Comment by timr

2 months ago

> I know you said don't engage in "you're holding it wrong"... but have you tried these models running in a coding agent tool loop with automatic approvals turned on?

edit: I wrote a different response here, then I realized we might be talking about different things.

Are you asking if I let the agents use tools without my prior approval? I do that for a certain subset of tools (e.g. run tests, do requests, run queries, certain shell commands, even use the browser if possible), but I do not let the agents do branch merges, deploys, etc. I find that the best models are just barely good enough to produce a bad first draft of a multi-file feature (e.g. adding an entirely new controller+view to a web app), and I would never ever consider YOLOing their output to production unless I didn't care at all. I try to get to tests passing clean before even looking at the code.

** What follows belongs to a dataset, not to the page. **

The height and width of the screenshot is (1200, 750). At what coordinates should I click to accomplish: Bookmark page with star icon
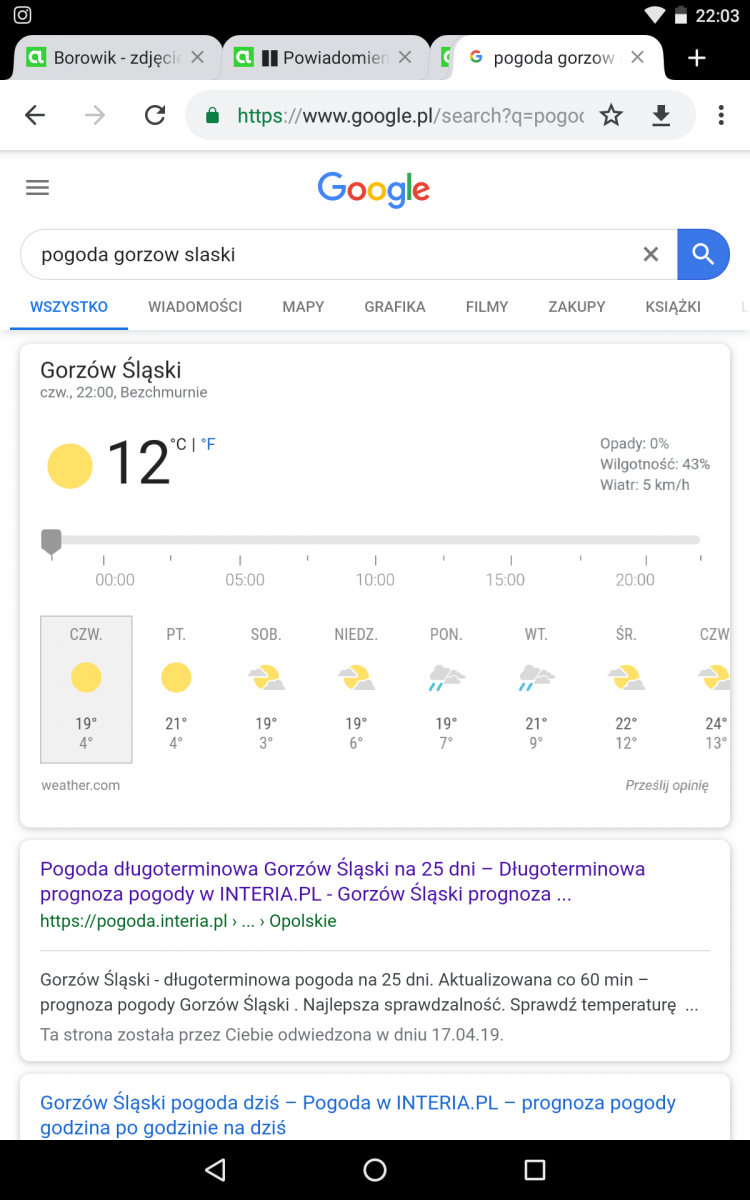coord(611,116)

Also, I am happy to let Copilot burn tokens in this manner and will regularly do it for refactors or initial drafts of new features, I'm honestly not sure if the juice is worth the squeeze -- I still typically have to spend substantial time reworking whatever they create, and the revision time required scales with the amount of time they spend spinning. If I had to pay per token, I'd be much more circumspect about this approach.

2 comments

timr

simonw 2 months ago

Yes, that's what I meant. I wasn't sure if you meant classic tab-based autocomplete or Copilot tool-based agent Copilot.

Letting it burn tokens on running tests and refactors (but not letting it merge branches or deploy) is the thing that feels like a huge leap forward to me. We are talking about the same set of capabilities.

timr 2 months ago

Ah, definitely agent-based copilot. I don't even have the autocomplete stuff turned on anymore, because I found it annoying.